People’s reactions to the recent trailer for “Joker” this week show that some are still trying to force the film into a template that’s comfortably familiar to them.
Some are trying to see how it connects to the DCEU or potentially kicks off a whole new swath of films, others are trying to tie it back to one of the more notable comic storylines or ‘versions’ of the character seen in the comics or considering it an ‘elseworlds’ variant.
Those involved however have been quite adamant about this being a completely standalone work not based on any existing comic storylines. Combined with the $55 million budget, a very economical one by comic book standards, filmmaker Todd Phillips and star Joaquin Phoenix have the freedom to take it in all sorts of directions that will probably be divisive.
That doesn’t mean it was easy.
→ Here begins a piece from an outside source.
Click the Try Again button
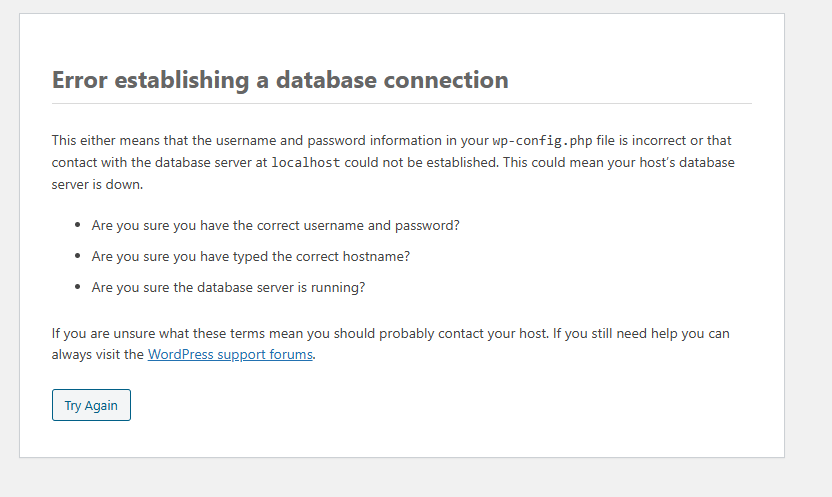 91,405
Speaking with The Los Angeles Times this week, Phillips revealed that some at the studio had as difficult a time wrapping their heads around the idea of an R-rated standalone film as some of the fans are having. In fact, even when the script was finished it was still “a year-long process just to get the new people on board with this vision”. He goes on:
“There were emails about: ‘You realize we sell Joker pajamas at Target’. There were a zillion hurdles, and you just sort of had to navigate those one at a time…. At the time I would curse them in my head every day. But then I have to put it in perspective and go, ‘Theyre pretty bold that they did this.'”
Producer Emma Tillinger Koskoff says part of the reason the film was able to go ahead was the modest budget – around one-third of what it cost to make “Aquaman” – because that freed them from having to try and tone down or soften the film’s edges and make it a wide appealing affair:
“There were some hiccups trying to get the green light and there were some concerns about some of the content, but once we locked and loaded our budget they really gave us a tremendous amount of space to do what we needed to do. The passion Todd has for this movie is palpable, and when he starts talking about it he’s hard to say no to. At the end of the day, he got to make the movie he wanted to make.”
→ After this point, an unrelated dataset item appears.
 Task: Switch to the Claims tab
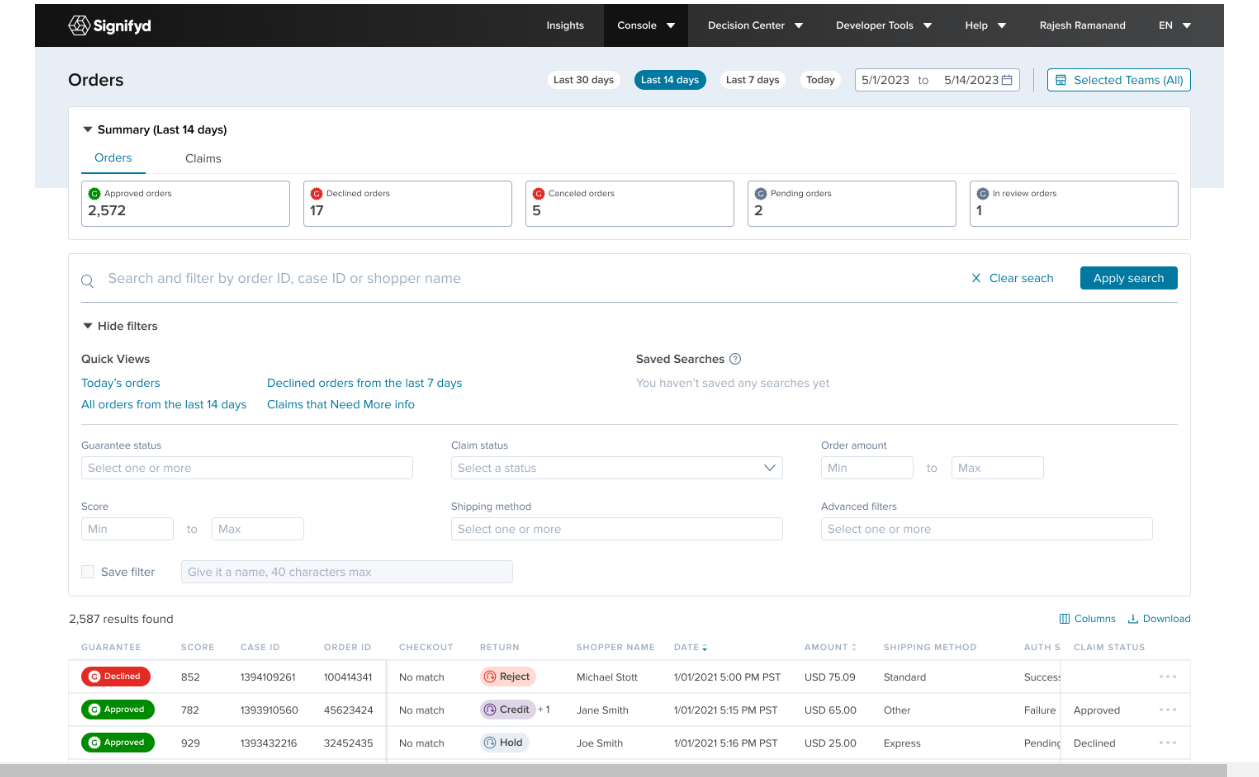203,158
Indeed the film’s potential to be a dark, gritty, realistic character study that dabbles in ambiguity is its biggest strength, and the reason actor Joaquin Phoenix wanted to get onboard. Even so it was a drawn-out, four-month process to convince him to take the role and a part that saw him lose 52 pounds to take on the role. Phoenix tells the paper:
“Creating a complex flesh-and-blood character in shades of gray rather than a black-and-white cartoon villain…that’s really the only thing that’s worthwhile; the other thing is connect-the-dots and paint-by-numbers, and who the [heck] cares about that? There are certain areas of the character that frankly still aren’t clear to me, and I’m fine with that. There’s something enjoyable about not having to answer a lot of those questions. It requires a certain amount of participation from the audience that feels different.”
Phillips very much hopes the film’s comparisons to be with that of late 1970s/early 1980s American New Wave cinema, notably Scorsese’s “Taxi Driver” and “The King of Comedy”:
“The movies that I grew up loving, these character studies from the ’70s, you couldn’t get those movies made in this climate. I said to myself, ‘What if you did a movie in that vein but made it about [comic book] characters?’… It really came from this idea: what if you just did a comic-book movie differently? We all grew up on these character studies and they’re few and far between nowadays. So it was like, ‘Let’s do a deep dive on one of these guys in a real way.’ No one is going to fly in it. No buildings are going to collapse. It’s just going to be on the ground, so to speak.”
Of course, some will outright reject this approach and probably won’t be fans of the film. Phillips doesn’t mind that and says the character is robust enough this will hardly be the last interpretation fans will have of him:
“There are always going to be naysayers, but from what I gather about the momentum of the movie and the response to the teaser we put out, the majority of fans seem to be excited about going down a different road. But also, this will not be the last Joker movie ever made. It might be the last one Joaquin and I do, but someone else is going to come along and do another one, just like with Spider-Man. So if you don’t like this one, don’t worry – it’ll get reinvented again.”
“Joker” opens everywhere on October 4th.